The cases raise a variety of allegations including, to varying degrees, that plaintiffs’ injuries resulted from purported defects in the da Vinci Surgical System and/or failure on the Company’s part to provide adequate training resources to the healthcare professionals who performed plaintiffs’ surgeries. The cases further allege that the Company failed to adequately disclose and/or misrepresented the potential risks and/or benefits of the da Vinci Surgical System. Plaintiffs also assert a variety of causes of action, including for example, strict liability based on purported design defects, negligence, fraud, breach of express and implied warranties, unjust enrichment, and loss of consortium. Plaintiffs seek recovery for alleged personal injuries and, in many cases, punitive damages.

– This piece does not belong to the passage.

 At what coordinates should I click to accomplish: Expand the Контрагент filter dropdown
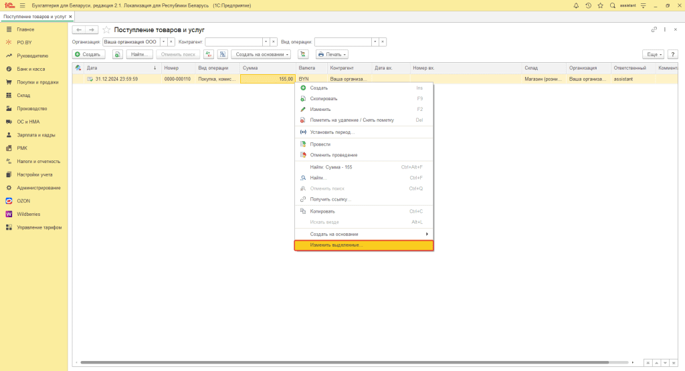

In addition to the filed cases, the Company received a substantial number of claims relating to alleged complications from surgeries performed with certain versions of Monopolar Curved Scissor (“MCS”) instruments which included an MCS tip cover accessory that was the subject of a market withdrawal in 2012 and MCS instruments that were the subject of a recall in 2013. In an effort to avoid the expense and distraction of defending multiple lawsuits, the Company entered into tolling agreements to pause the applicable statutes of limitations for many of these claims and engaged in confidential mediation efforts. As of June 30, 2018, all such “tolling agreements” have expired and the majority of the “tolled claims” have either been resolved or the matters have been filed.

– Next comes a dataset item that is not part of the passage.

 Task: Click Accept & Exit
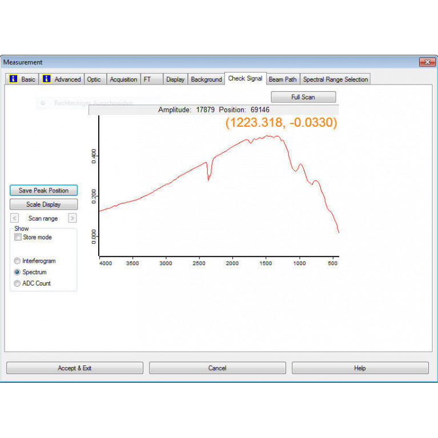tap(75, 368)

During the three and six months ended June 30, 2018, the Company recorded pre-tax charges of zero and $4.5 million, respectively, compared with $2.5 million and $16.0 million, for the three and six months ended June 30, 2017, respectively, to reflect the estimated cost of settling a number of the product liability claims that are or that had been covered by the tolling agreements. As of June 30, 2018, and December 31, 2017, a total of $15.8 million and $12.8 million, respectively, were included in other accrued liabilities in the accompanying Condensed Consolidated Balance Sheets related to the tolled product liability claims.
The Company’s estimate of the anticipated cost of resolving the pending cases is based on negotiations with attorneys for the claimants. Nonetheless, it is possible that more claims will be made by additional individuals. Consequently, the final outcome of these claims is dependent on many variables that are difficult to predict and the ultimate cost associated with these product liability claims may be materially different than the amount of the current estimate and accruals and could have a material adverse effect on the Company’s business, financial position, and future results of operations. Although there is a reasonable possibility that a loss in excess of the amount recognized exists, the Company is unable to estimate the possible loss or range of loss in excess of the amount recognized at this time.
Patent Litigation
On June 30, 2017, Ethicon LLC, Ethicon Endo-Surgery, Inc., and Ethicon US LLC (collectively, “Ethicon”) filed a complaint for patent infringement against the Company in the U.S. District Court for the District of Delaware. The complaint, which was served on the Company on July 12, 2017, alleges that the Company’s EndoWrist Stapler instruments infringe several of Ethicon’s patents. Ethicon asserts infringement of U.S. Patent Nos. 9,585,658, 8,479,969, 9,113,874, 8,998,058, 8,991,677, 9,084,601, and 8,616,431. The parties are currently engaged in fact discovery regarding Ethicon’s allegations. A claim construction hearing is set for October 1, 2018. Based on currently available information, the Company is unable to make a reasonable estimate of loss or range of losses, if any, arising from this matter.